══ Reading text

Open mmokrejs opened 3 years ago
Will you please attach the complete spades.log file?
Hi Anton, here they are:
Well, this looks like an NFS issue as at the time of error all files are supposed to be already written. Its not like "SPAdes checks the presence early" – SPAdes opens the file for reading and expects it to exist, since it already written to it and closed.
Maybe it's worth to check the NFS mounting option - maybe the share is mounted async?
You are right I did not formulate the sentence properly. Some kind of delay/sync would be helpful. ;-)
rw,relatime,vers=4.0,rsize=1048576,wsize=1048576,namlen=255,hard,proto=tcp,timeo=600,retrans=2,sec=krb5i,clientaddr=$ipnum,local_lock=none
Could the overflown number show the file actually existed but it's presence is mis-interpreted?
Could the overflown number show the file actually existed but it's presence is mis-interpreted?
It's just -1 which is used to signal an error
Could the file be placed into --tpmdir
, actually the whole .bin-reads/
directory? Showing size of the directories created would help me to plan better size of the fast local storade for next execution too.
Well, the temp dir is transient and the output dir is used to store important intermediate files. Per NFS specification, the sync is done at the file close (https://linux.die.net/man/5/nfs), so no additional manual sync is required. So, likely you need either to move out of NFS or try e.g. sync
mount option as a last-resort.
I doubt the admins would remount the drives for me or upgrade the 3.10.0-1160.15.2.el7.x86_64
kernel for me. And the local SSD storage is too small. I will try a different host in the cluster. But thank you for your tips.
I spent quite some time restarting the jobs, moving them to SSD scratch space, no way. I suspect it is really something about the 3.15.1 binaries, I recompiled from sources and now I could at least start loading-in the FASTQ data again (was getting OS error -11 as others already reported). Let's see, if the analysis moves anywhere behing the past exit point reported initially in this thread. Fingers crossed.
Will SPAdes support more than 9 input libraries in some future? I have 16. It is weird they are merged into a single-one as "library 5", at least if they were all squashed under the last one, "library 9". It would be easier to spot that.

════

* **Written request**: According to the SPAdes thread, when does the NFS specification say the sync is done? The material has no connection to the SPAdes thread above.

══ Data section

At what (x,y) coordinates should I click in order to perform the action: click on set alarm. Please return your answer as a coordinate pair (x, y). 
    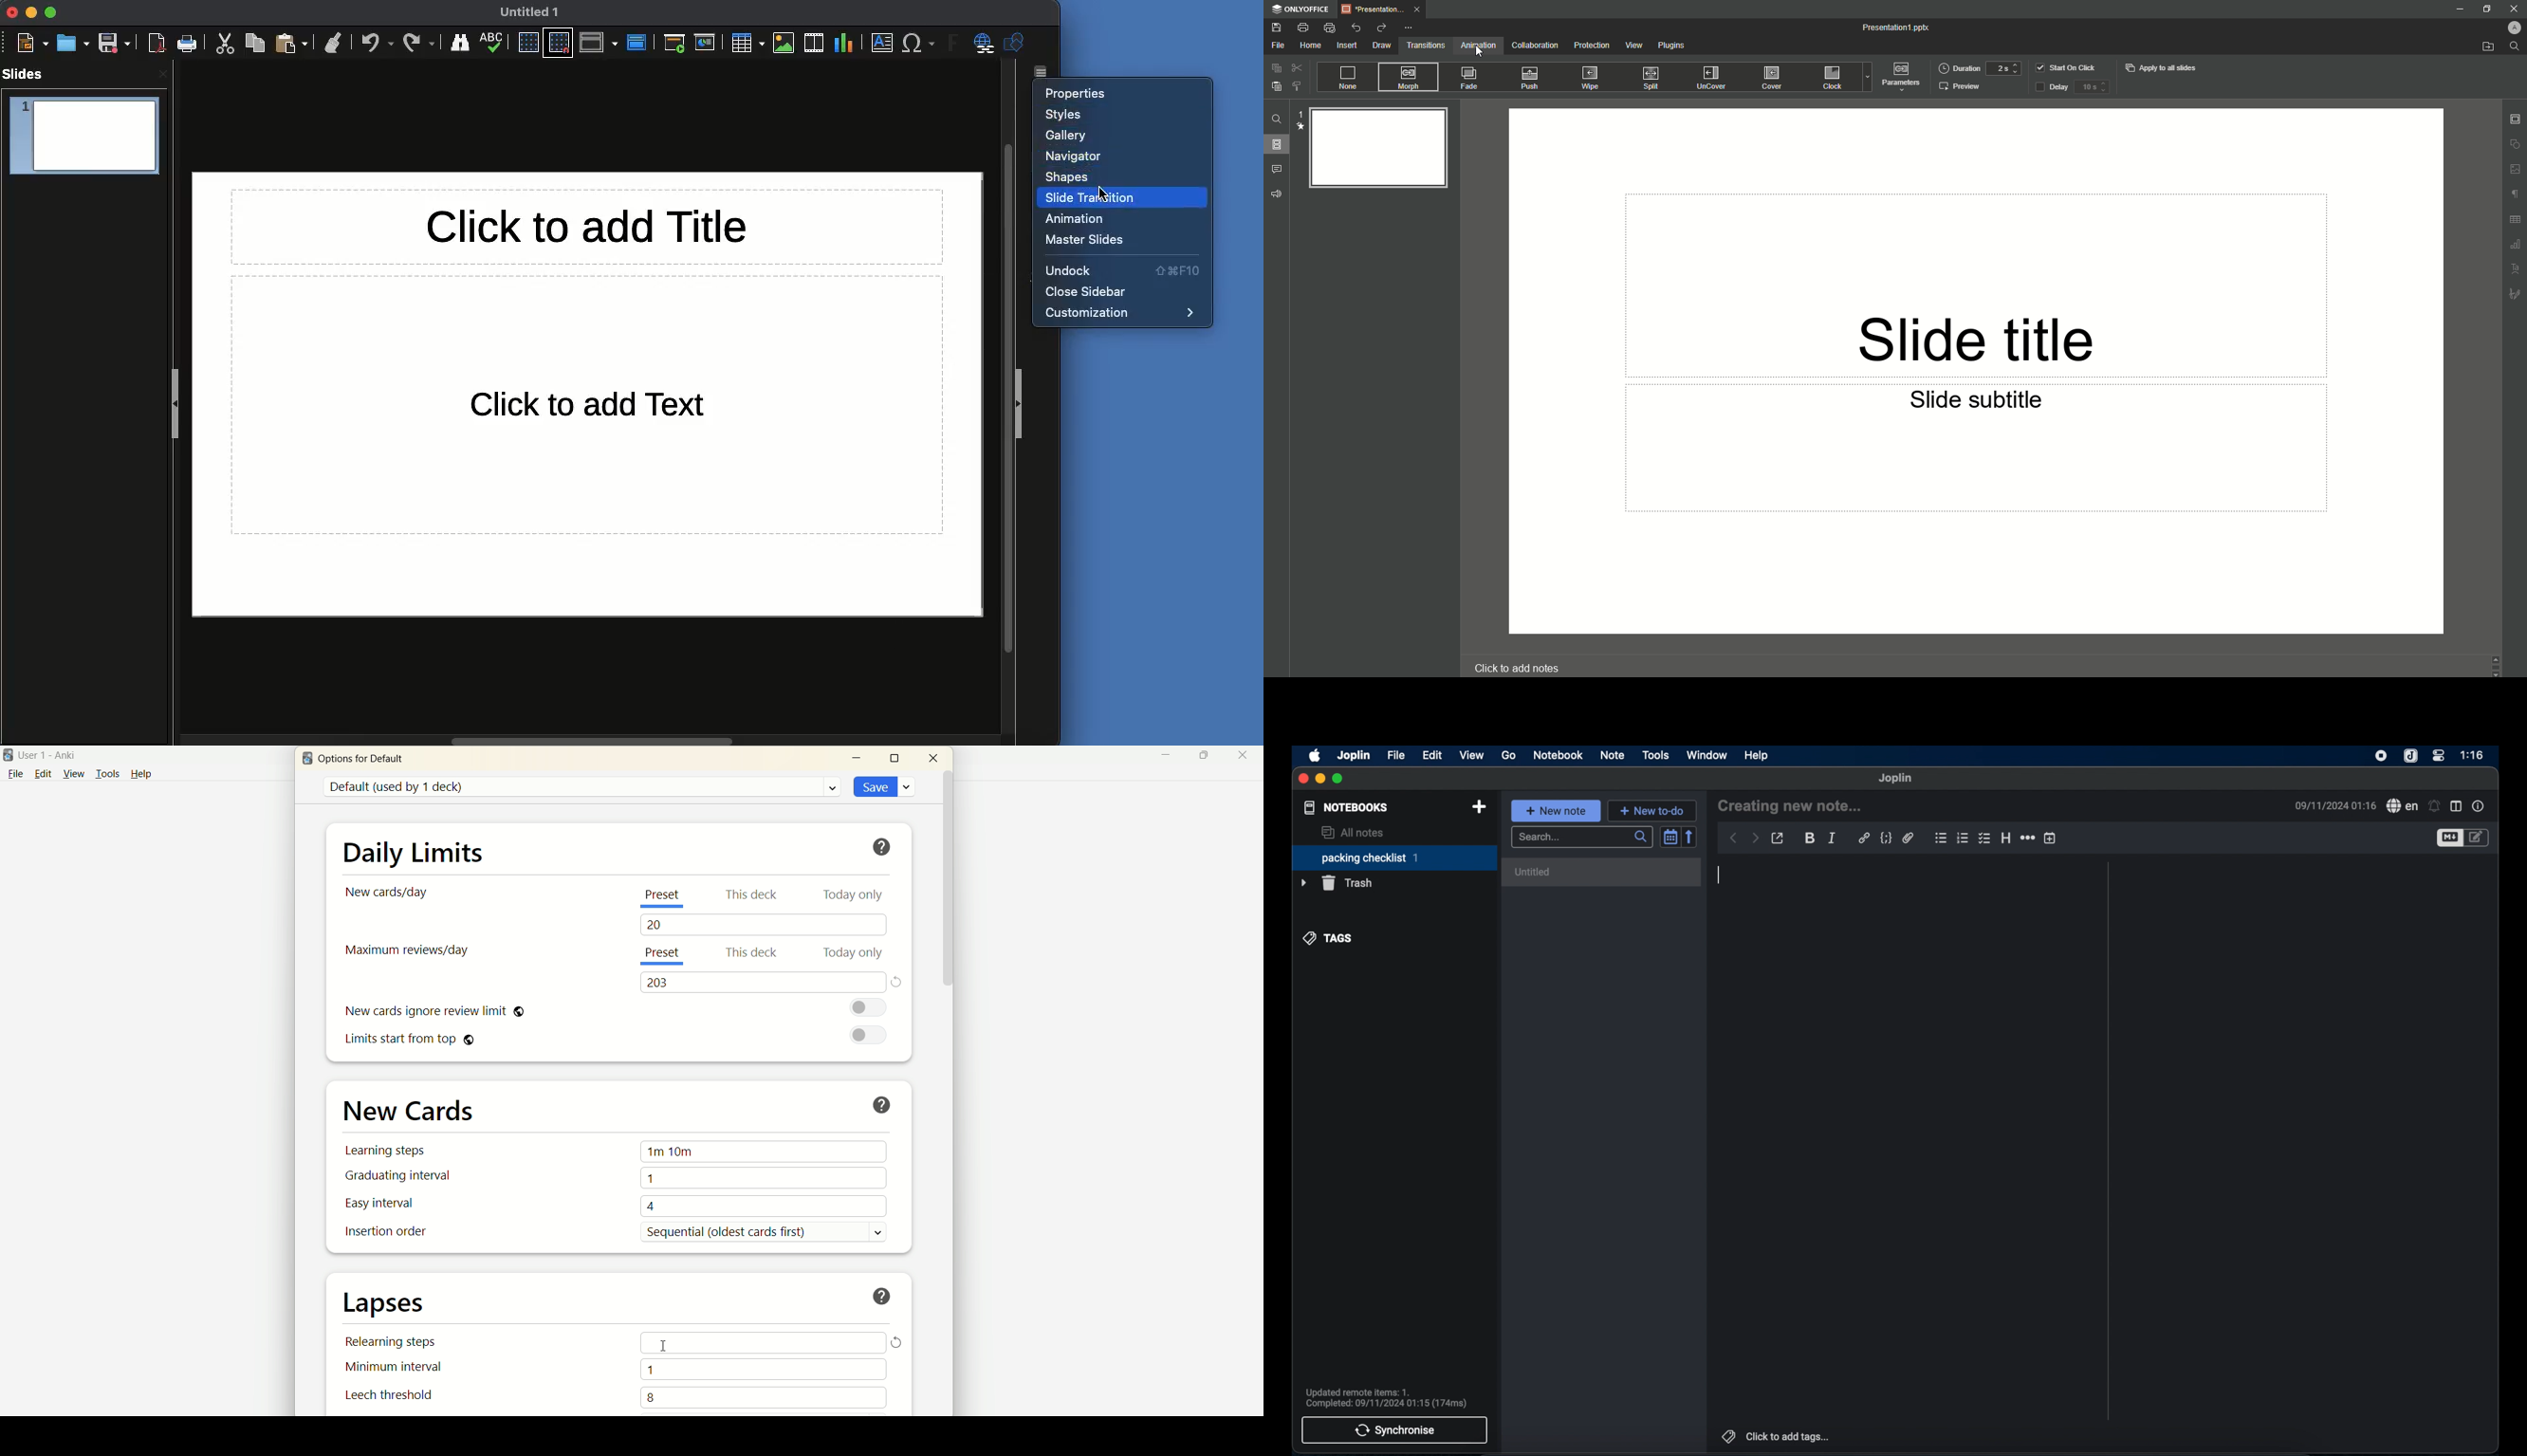
    Looking at the image, I should click on (2434, 805).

════

* **Complete output**: At file close.